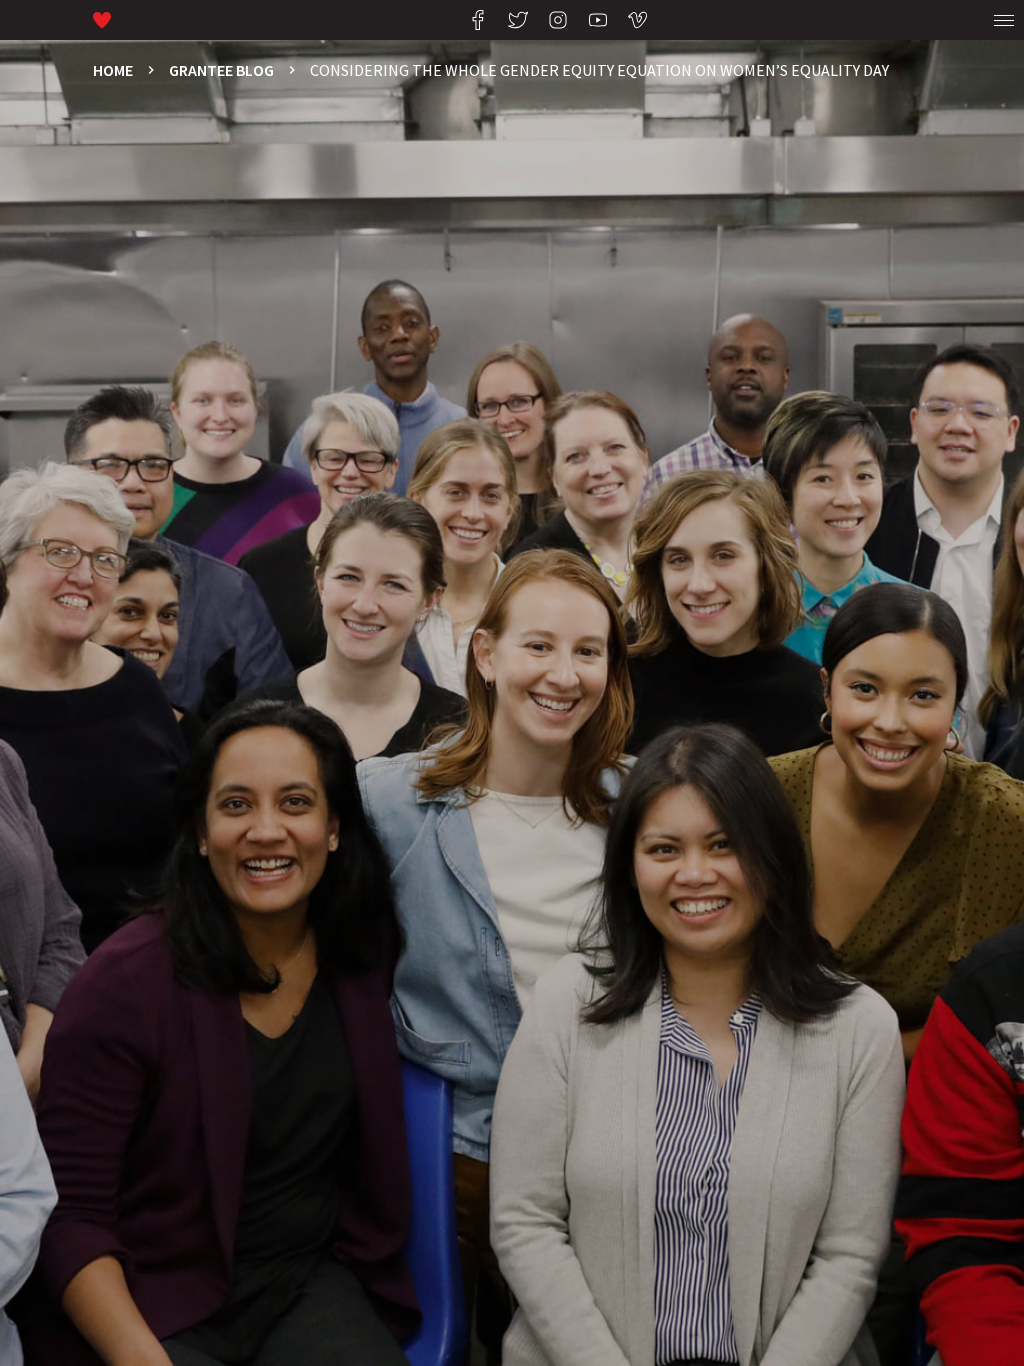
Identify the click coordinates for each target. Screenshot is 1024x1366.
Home (113, 70)
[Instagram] (558, 20)
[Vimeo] (638, 20)
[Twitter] (518, 20)
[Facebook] (478, 20)
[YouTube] (598, 20)
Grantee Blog (221, 70)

★ ★ ★ ★

Task brief =>
With the images omitted, repeat all the data word for word.

Solution for this problem =>
Identify the click coordinates for each target. Screenshot is 1024x1366.
Home (113, 70)
[Instagram] (558, 20)
[Vimeo] (638, 20)
[Twitter] (518, 20)
[Facebook] (478, 20)
[YouTube] (598, 20)
Grantee Blog (221, 70)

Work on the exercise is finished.